To ease the financial commitments of Singaporeans during the COVID-19 outbreak, Singapore will freeze all government fees and charges for a year, said Deputy Prime Minister Heng Swee Keat.
Delivering his ministerial statement on a S$48 billion supplementary Budget — called the Resilience Budget — in Parliament on Thu (26 Mar), Mr Heng, who is also Finance Minister, said that the measure will take effect from 1 Apr this year to 31 Mar 2021.
Mr Heng said that the Government will also suspend all repayments and interest charges for one year for university and polytechnic graduates who have taken a government loan.
The suspension will take effect from 1 Jun this year to 31 May next year.
Late HDB mortgage repayment charges will also be suspended for three months, said Mr Heng.
“HDB will continue to exercise flexibility when providing assistance during this period, through existing measures such as deferring payment of loan instalments for six months,” he said.
The new stimulus package, at its core, focuses on the need to “save jobs, support workers and protect” the livelihood of Singaporeans in the midst of a weakened economy as a result of the COVID-19 pandemic.
Realising how many Singaporeans are “concerned about how they will pay their bills and household expenses if their livelihoods are affected during this uncertain period”, Mr Heng said that the Government “will put more cash in the hands of all families to help them cope”.
The Government, he said, will do so by enhancing the Care and Support Package announced in the Unity Budget last month.
The enhancements will see cash payouts for all adult Singaporeans tripled to a range between S$300 and S$900, from the earlier announced range of S$100 to S$300.
Families with young children will also have their additional cash payouts tripled. This measure will apply to each Singaporean parent with at least one young Singaporean child.
Low-wage earners will be receiving S$3,000 in cash for this year to supplement their household needs. This will be done through the enhanced Workfare Special Payment scheme, said Mr Heng.
“To further help needy Singaporeans with their daily expenses, and in particular, the cost of food, I will triple the Grocery Vouchers given to them this year from S$100 to S$300.
“Together with the S$100 which will be given to them next year, needy Singaporeans will receive S$400 in Grocery Vouchers over 2020 and 2021,” he added.
A cash PAssion Card top-up will also be given to Singaporeans aged 50 years an above, said Mr Heng, in order to avoid beneficiaries from queueing at top-up stations during the outbreak.
“With these enhancements, a young family will now receive around S$2,900 instead of S$1,300 under the Care and Support Package. A three-generation family will receive about S$6,700 instead of S$1,800,” said Mr Heng.
Other than households, self-help groups and Community Development Councils (CDCs) will also be benefiting from the supplementary Budget through larger grants.
“Self-help groups and Community Development Councils, or CDCs, have stepped up their efforts to help families and vulnerable groups through their own assistance schemes. I will support them to do more and better meet the needs of their communities and residents.
“I will double the grant given to Self-Help Groups to S$20 million over two years, and increase the additional grant given to CDCs from S$20 million to S$75 million.
“Together with the other Care and Support measures announced during the Unity Budget, the enhanced Care and Support Package will cost around S$4.6 billion,” said Mr Heng.

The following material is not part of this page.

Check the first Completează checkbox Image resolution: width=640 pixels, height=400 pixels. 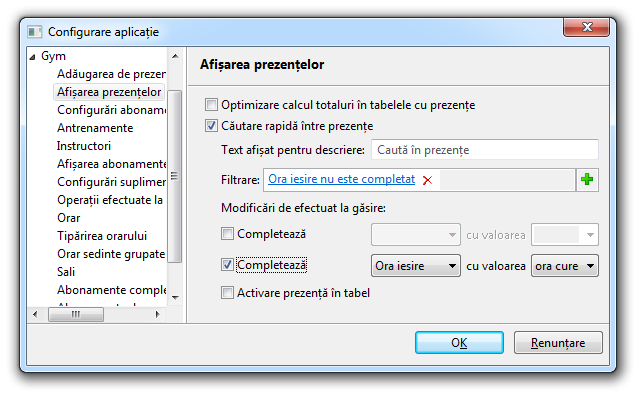[x=227, y=234]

Referencing the Budget debate in Feb regarding a voluntary one-month salary cut among the political leadership, Mr Heng announced on Thu that “all political office holders will take an additional pay cut of two months, altogether a three-month cut in their salary”.
This move was made as a means of expressing their “solidarity” with Singaporeans.
“The President, Speaker, and both Deputy Speakers have informed me that they will join in, and take a similar three-month pay cut in total,” he said.
Calling the Resilience Budget a “landmark package” and “a necessary response to a unique situation”, Mr Heng said that the Government will be drawing around S$17 billion from Singapore’s past reserves to partially fund measures introduced in the supplementary budget.
The COVID-19 crisis, he said, is the “sort of event that we had accumulated reserves for”.
“We have saved up for a rainy day. The COVID-19 pandemic is already a mighty storm and it is still growing,” Mr Heng added.
The Government, said Mr Heng, has obtained President Halimah Yacob’s in-principle approval to draw the aforementioned amount from the past reserves.
Singapore, he noted, has only drawn from its past reserves once — during the global financial crisis in 2009. The Government drew S$4.9 billion at the time.
Prior to Mr Heng’s speech, Speaker of Parliament Tan Chuan-Jin said the economic hit resulting from COVID-19 is “different from the ordinary business cycle downturn” and is “likely to last longer than” that experienced by Singapore during the SARS outbreak and the 2009 Global Financial Crisis.